**Обязательные задания:**
**a.** Ответьте по отрывку о романе Набокова:
(i) В каком журнале и за какой год вышли записки Ивана Борисова?
(ii) Какую деталь обстановки камеры Набоков добавил от себя?
(iii) К каким двум произведениям, по словам Долинина, восходит «крокодил» у Лермонтова?
**b.** Продолжите отрывок о романе Набокова, начав сразу после его последнего предложения.

**Отрывок:**
•••••

Так, описание в романе быта узников Алексеевского равелина Петропавловской крепости: «Приподняв угол зеленой занавески, часовой в дверной глазок мог наблюдать заключенного, сидящего на зеленой деревянной кровати или на зеленом же стуле, в байковом халате, в картузе <…> писать можно было на зеленом столике с выдвижным ящиком…» (с. 436), — точно следует бесхитростным запискам канцеляриста Петропавловской крепости Ивана Борисова, опубликованным в «Русской старине» за 1901 г., где сообщалось и о зеленой занавеске на двери, и о зеленой кровати — Набоков лишь легким художественным штрихом дополнил эту и без того как будто нарочно придуманную тюремную монохромию «зеленым столиком».
Для доминантной, сквозной темы романа — русской литературы — чтение «по источникам» ясно предложено самим писателем в качестве ключа к тексту. Литературный контекст романа охватывает русскую литературу, какой она выглядит с точки зрения Набокова (который сам является и считает себя ее неотъемлемой частью, может быть, даже венцом и завершением): от пушкинского «золотого века» через утилитарный «железный век» Чернышевского в «серебряный век» и далее к «чугунному веку» соцреализма и к русской эмигрантской литературе. В Долинине Набоков находит идеального читателя-филолога, пушкиниста и знатока русской эмигрантской литературы, который без устали, с удовольствием и блеском разгадывает бесконечные литературные загадки писателя, от сравнительно прямолинейных (двукратное упоминание в прозе Лермонтова «какого-то невозможного “крокодила”» действительно имеется и, как добавляет Долинин, восходит к повести Шатобриана и стихотворению Батюшкова (с. 276)) до идиосинкразийно составленных из множества прототипов вымышленных литературных фигур, как молодой поэт Яша Чернышевский, эмигрантский критик Христофор Мортус, французский мыслитель Делаланд.

•••••

Фрагмент набора данных
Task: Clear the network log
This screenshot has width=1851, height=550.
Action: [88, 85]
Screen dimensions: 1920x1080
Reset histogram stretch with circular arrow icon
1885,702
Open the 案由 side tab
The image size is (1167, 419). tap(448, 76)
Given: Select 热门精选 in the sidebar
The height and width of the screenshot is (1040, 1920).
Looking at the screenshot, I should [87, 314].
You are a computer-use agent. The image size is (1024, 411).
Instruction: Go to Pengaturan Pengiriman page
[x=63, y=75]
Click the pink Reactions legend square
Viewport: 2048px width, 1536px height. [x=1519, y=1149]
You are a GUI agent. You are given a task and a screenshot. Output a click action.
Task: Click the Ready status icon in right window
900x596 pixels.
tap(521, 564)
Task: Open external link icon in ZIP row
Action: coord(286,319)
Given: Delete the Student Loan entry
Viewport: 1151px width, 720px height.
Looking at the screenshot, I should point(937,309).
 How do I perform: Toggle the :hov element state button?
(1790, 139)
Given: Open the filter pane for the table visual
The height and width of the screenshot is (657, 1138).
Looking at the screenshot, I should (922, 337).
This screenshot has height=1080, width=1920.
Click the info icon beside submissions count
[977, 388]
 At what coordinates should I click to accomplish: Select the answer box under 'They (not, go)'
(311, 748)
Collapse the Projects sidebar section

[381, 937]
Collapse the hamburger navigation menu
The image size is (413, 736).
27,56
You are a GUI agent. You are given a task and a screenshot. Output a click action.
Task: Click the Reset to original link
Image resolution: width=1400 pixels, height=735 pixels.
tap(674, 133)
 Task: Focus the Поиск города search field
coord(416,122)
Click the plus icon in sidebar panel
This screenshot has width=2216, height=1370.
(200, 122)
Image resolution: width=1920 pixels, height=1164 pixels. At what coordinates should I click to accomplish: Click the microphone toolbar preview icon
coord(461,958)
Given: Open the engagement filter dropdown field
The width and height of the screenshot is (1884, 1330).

•••••

**Ответы:**
**a.**
(i) В «Русской старине» за 1901 год.
(ii) Зеленый столик.
(iii) К повести Шатобриана и стихотворению Батюшкова.

**b.**
Комментарий охватывает еще одну тему, занимающую в романе значимое место в главах об отце героя, — лепидоптерологию. Набоков, как известно, сам знал чешуекрылых полупрофессионально, и комментатору также пришлось освоить эту область, подспорьем ему служил фундаментальный справочник Дитера Циммера «A Guide to Nabokov’s Butterflies and Moths» (2001). Однако этот раздел мог быть значимым образом дополнен, если бы комментарий Долинина охватывал не только дефинитивный четырехглавный текст романа, но также приложения к нему и незаконченные продолжения, в том числе «Второе дополнение к “Дару”», излагающее естественно-научные взгляды отца героя К.К. Годунова-Чердынцева, кото рое было написано Набоковым в 1939 году при подготовке романа для (несостоявшегося) двухтомного издания в «Петрополисе» [5]. Этот сохранившийся в рукописи архивный текст был опубликован Долининым (Звезда. 2001. № 1), как и наброски продолжения романа (Звезда. 2014. № 4), действие которых происходит в начале войны в Париже [6]. Хотелось бы надеяться на выход комментированного издания «большого» «Дара» минимум в двух томах.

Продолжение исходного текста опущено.